The saving has been estimated by comparing the price of furnace oil with the price of gas imported from Iran and Turkmenistan. Imported gas will be utilised predominantly in the power sector which is currently using furnace oil.

“The contract of IP gas pipeline has the provision to re-negotiate the gas price if Pakistan is able to get alternative source of supply at cheaper rate,” Hussain told The Express Tribune adding that Pakistan and India will hold dialogue on the transit fee in December this year.

Pakistan has already signed Gas Sales Purchase Agreement (GSPA) with Iran by linking price of gas with 78 per cent of crude oil.

“In case of TAPI gas pipeline project, gas price will be linked with 70 per cent of crude oil,” Hussain said, adding that Pakistan has decided to renegotiate  with Iran because of this.

Pakistan and Turkmenistan are scheduled to make an initial signing of the Gas Sales Purchase Agreement (GSPA) on the TAPI project during President Zardari’s two-day visit of Turkmenistan which starts today (Monday).
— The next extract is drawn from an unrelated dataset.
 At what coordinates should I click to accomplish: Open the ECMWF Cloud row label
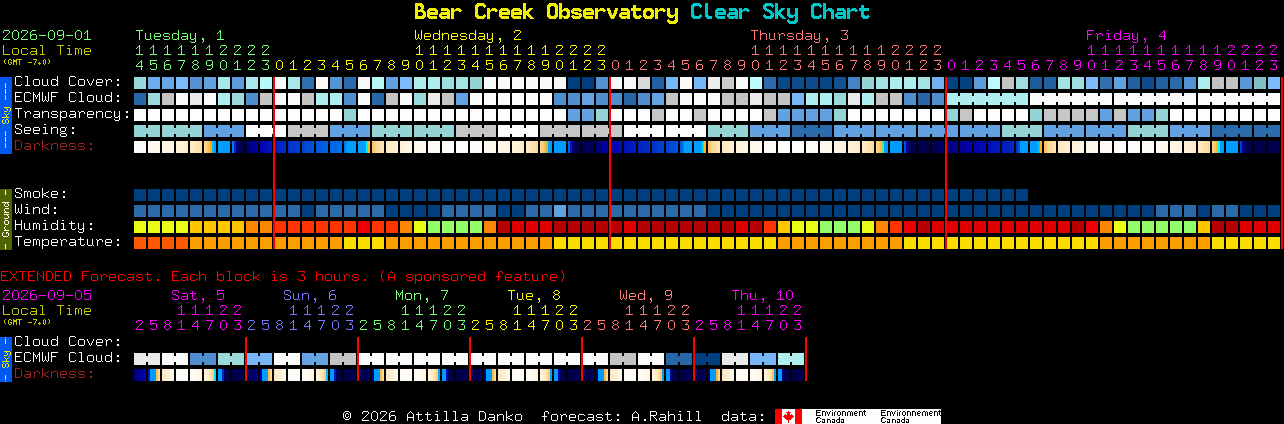[x=68, y=98]
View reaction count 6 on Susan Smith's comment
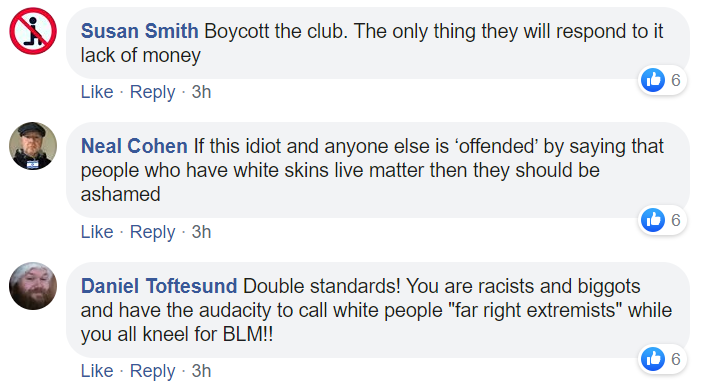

Dr Asim Hussain said that gas situation in the country will be normalised by the end of 2013. “gas shortage next year will be less critical as 500 million cubic feet per day (mmbtu) imported Liquefied Natural Gas (LNG) will enter the system from third quarter of next year.

“During current month gas shortfall is expected to be 529 million cubic feet per day (MMCFD), in December 911, January 1,127, February 1,046 and 762 mmcfd in March next year”, he said adding that the month of January is very critical. “That is why the government has decided to review the gas shortage on a monthly basis,” he said.

He said that the country would have an additional 200 mmcfd gas in system out of which 100 mmcfd gas will come from Kunner-Pasakhi, 60 mmcfd from Sui gas and Qaderpur gas field. Some gas discovery is also expected from small fields.

Under gas load management plan approved by the Economic Coordination Committee (ECC), Compressed Natural Gas (CNG) and industrial sector will face three days of gas loadshedding in a week.

“Gas supply to the fertiliser sector will be cut on a rotational basis,” he said adding that the fertiliser sector would decide the mechanism for this.

While replying to a question Dr Asim Hussain said that during the next four to six months smart meters will be installed in the commercial sector and that 1,100 such meters had already been installed in Sindh.

Published in The Express Tribune, November 14th,  2011.